# Work order
Nothing but the lines from the one including "Click the Dashboard icon in the sidebar" through the last line of the entries, restated exactly, should appear in the answer; omit the pictures.

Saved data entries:

※ ※ ※

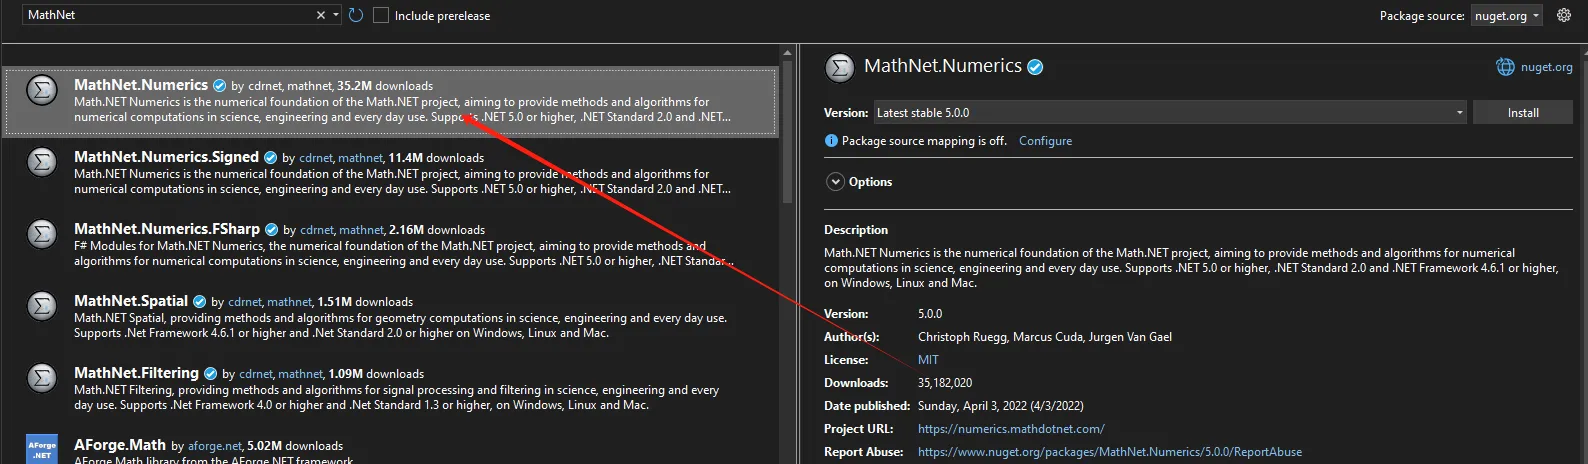This screenshot has width=1588, height=464.
Task: Click the MathNet.Spatial package icon
Action: coord(41,306)
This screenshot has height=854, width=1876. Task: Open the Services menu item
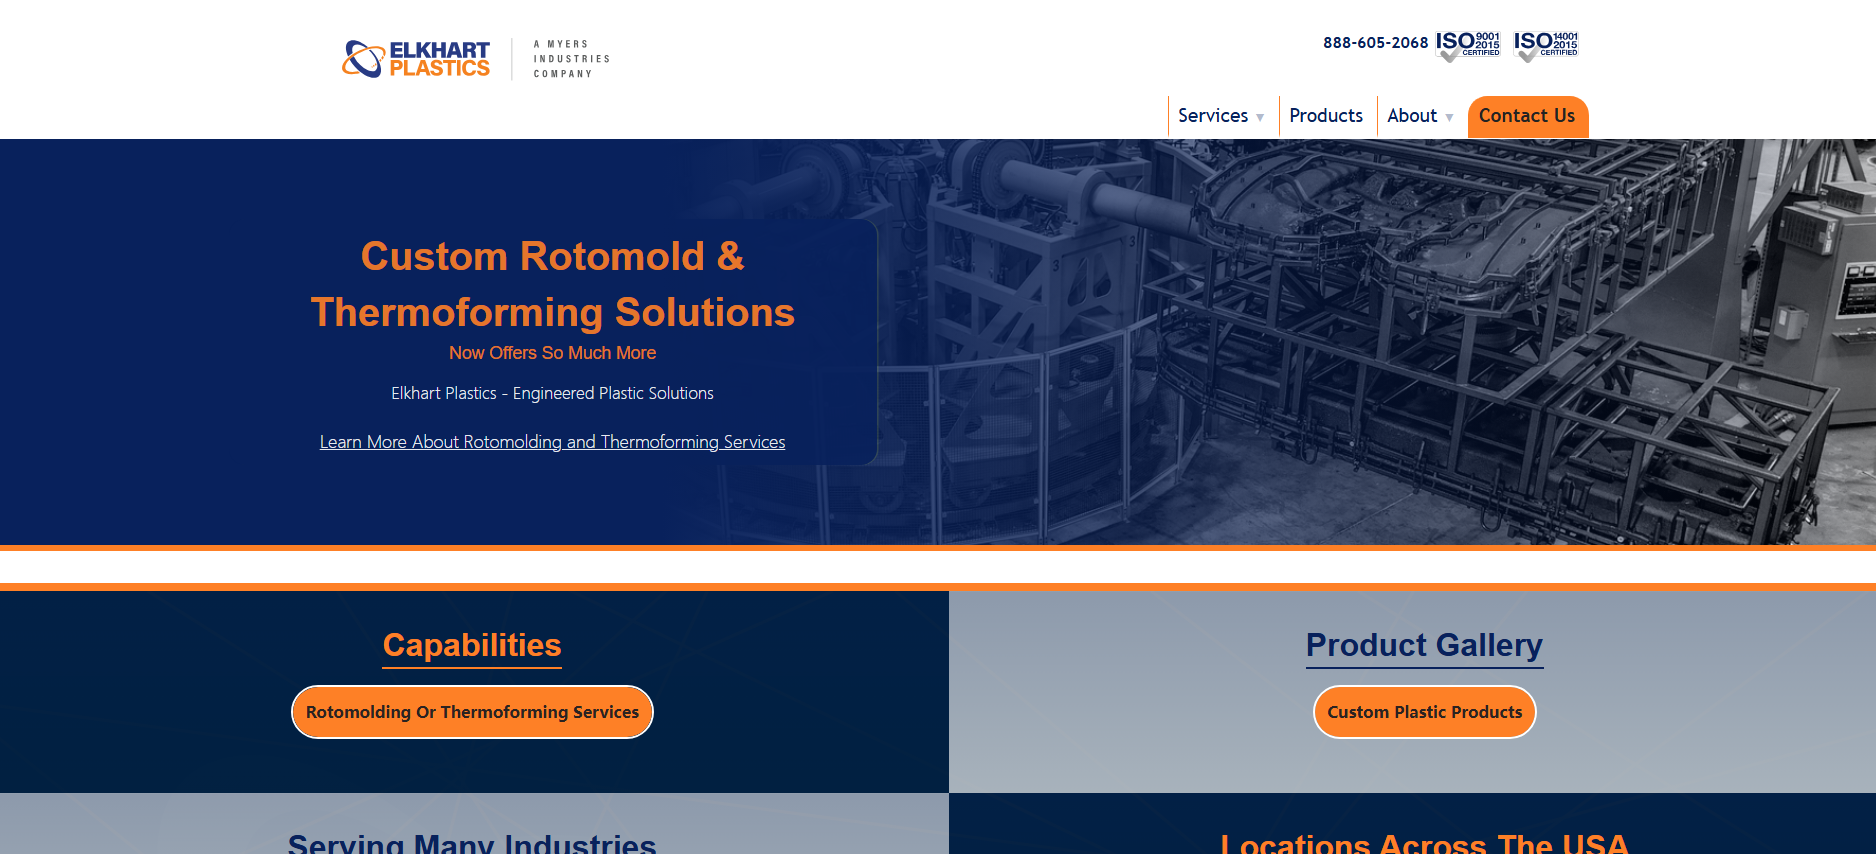coord(1212,116)
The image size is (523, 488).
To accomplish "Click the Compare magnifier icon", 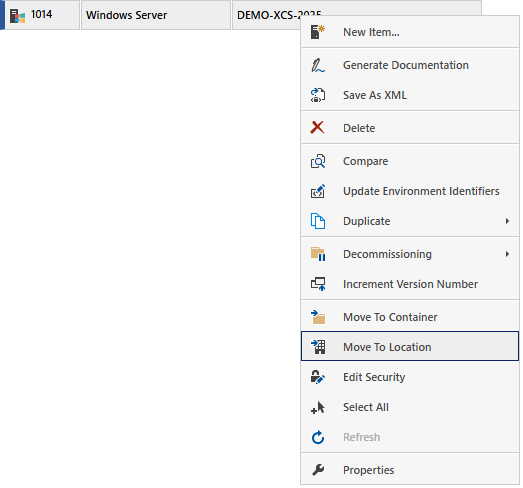I will point(318,161).

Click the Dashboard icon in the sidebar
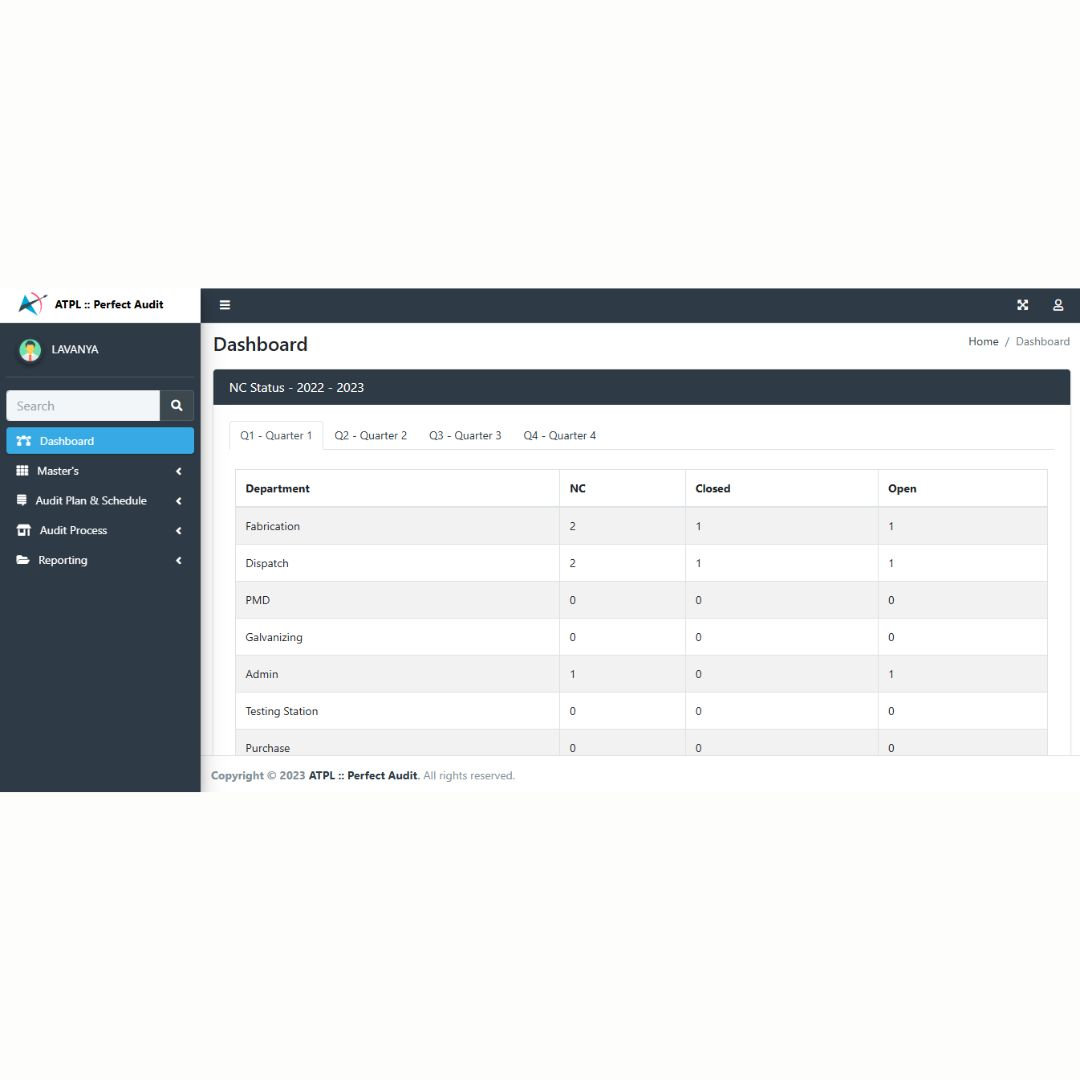24,440
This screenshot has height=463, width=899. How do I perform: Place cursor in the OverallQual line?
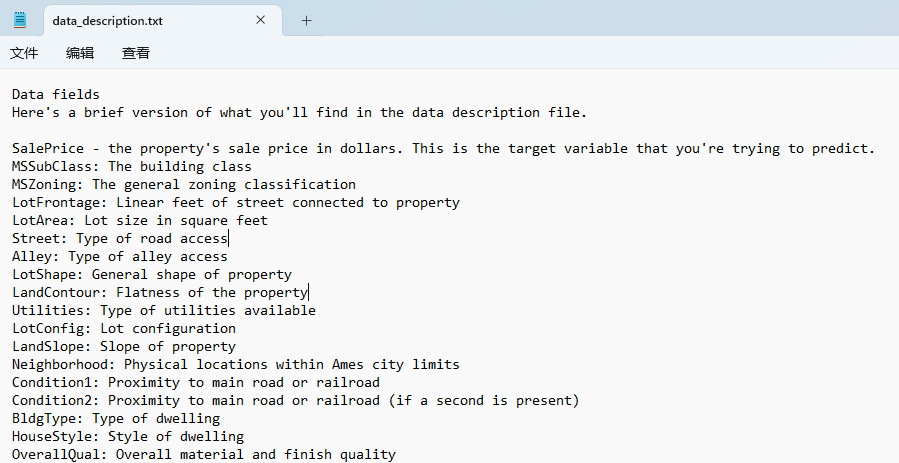point(204,454)
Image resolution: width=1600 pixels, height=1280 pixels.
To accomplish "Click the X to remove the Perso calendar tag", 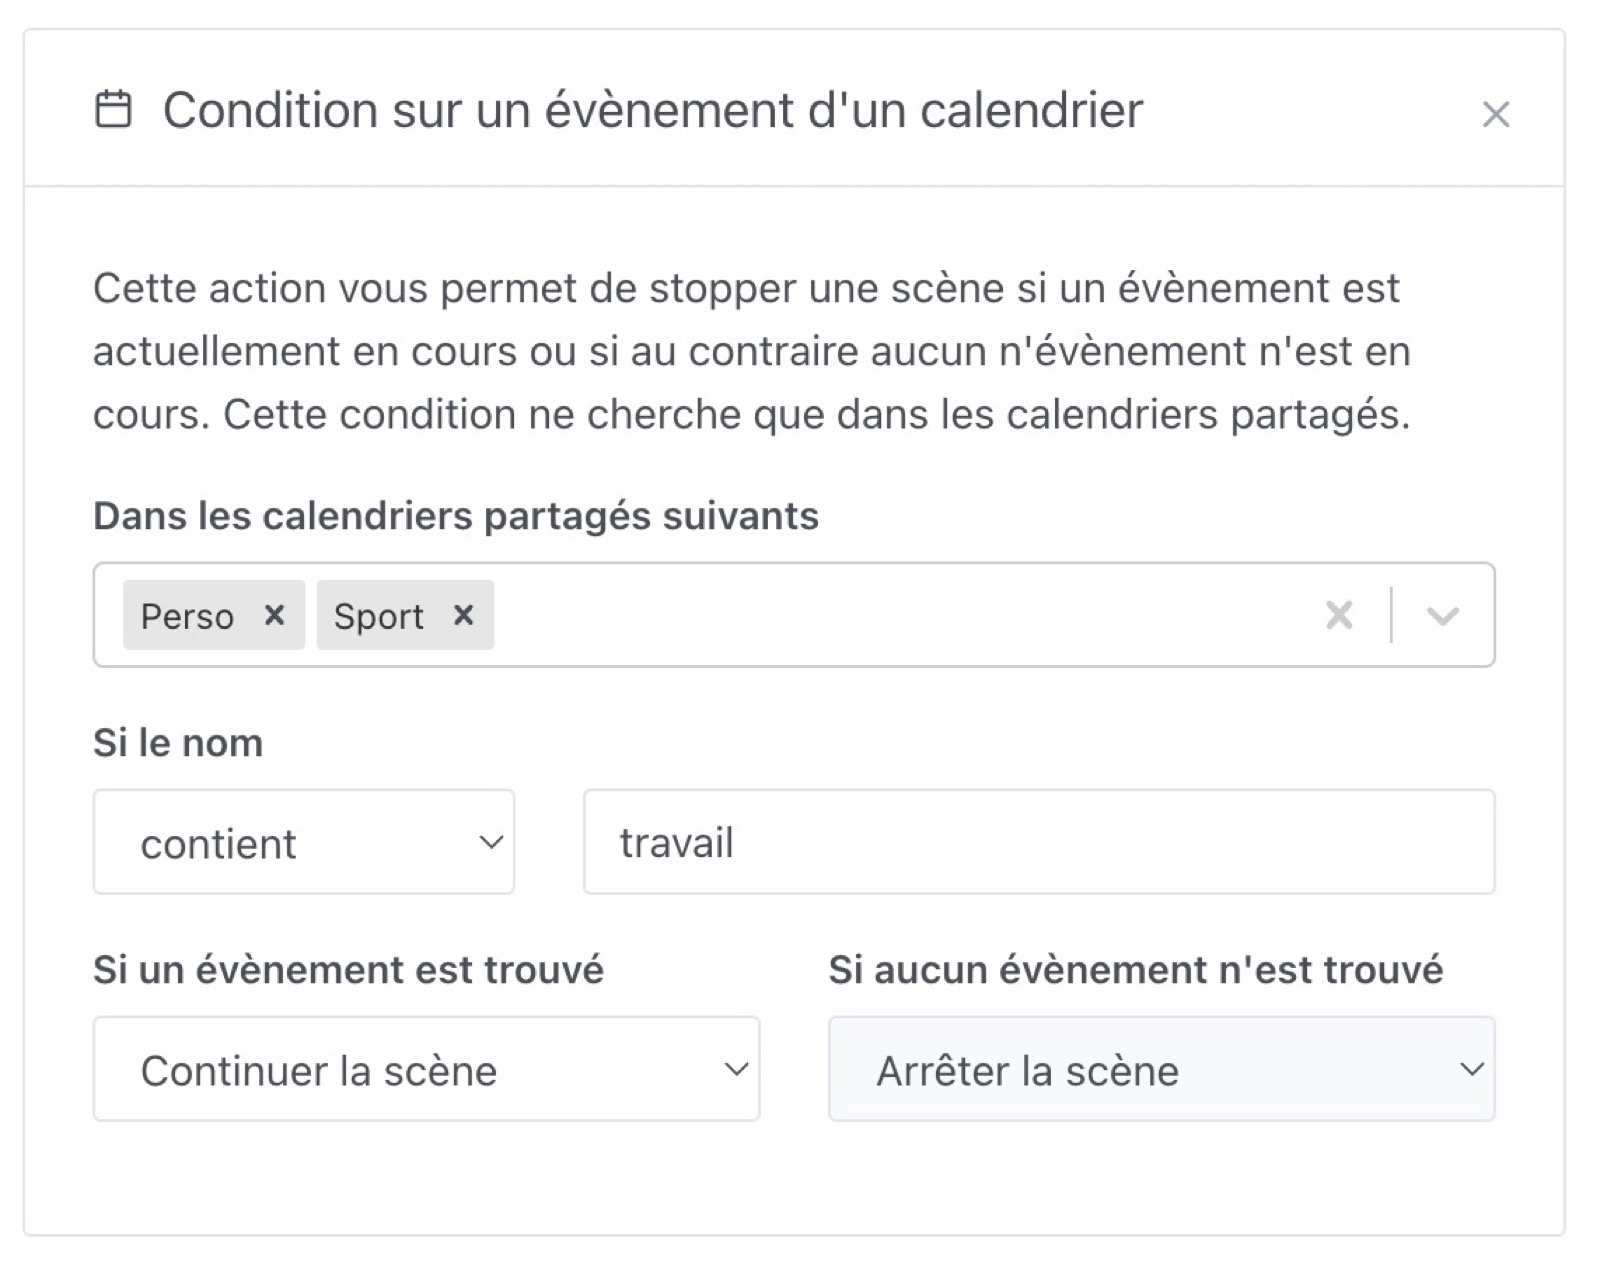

※ ※ ※

# The completed task
Click the Dashboard icon in the sidebar
24,440
This screenshot has height=463, width=899. How do I perform: Place cursor in the OverallQual line?
point(204,454)
Image resolution: width=1600 pixels, height=1280 pixels.
To accomplish "Click the X to remove the Perso calendar tag", 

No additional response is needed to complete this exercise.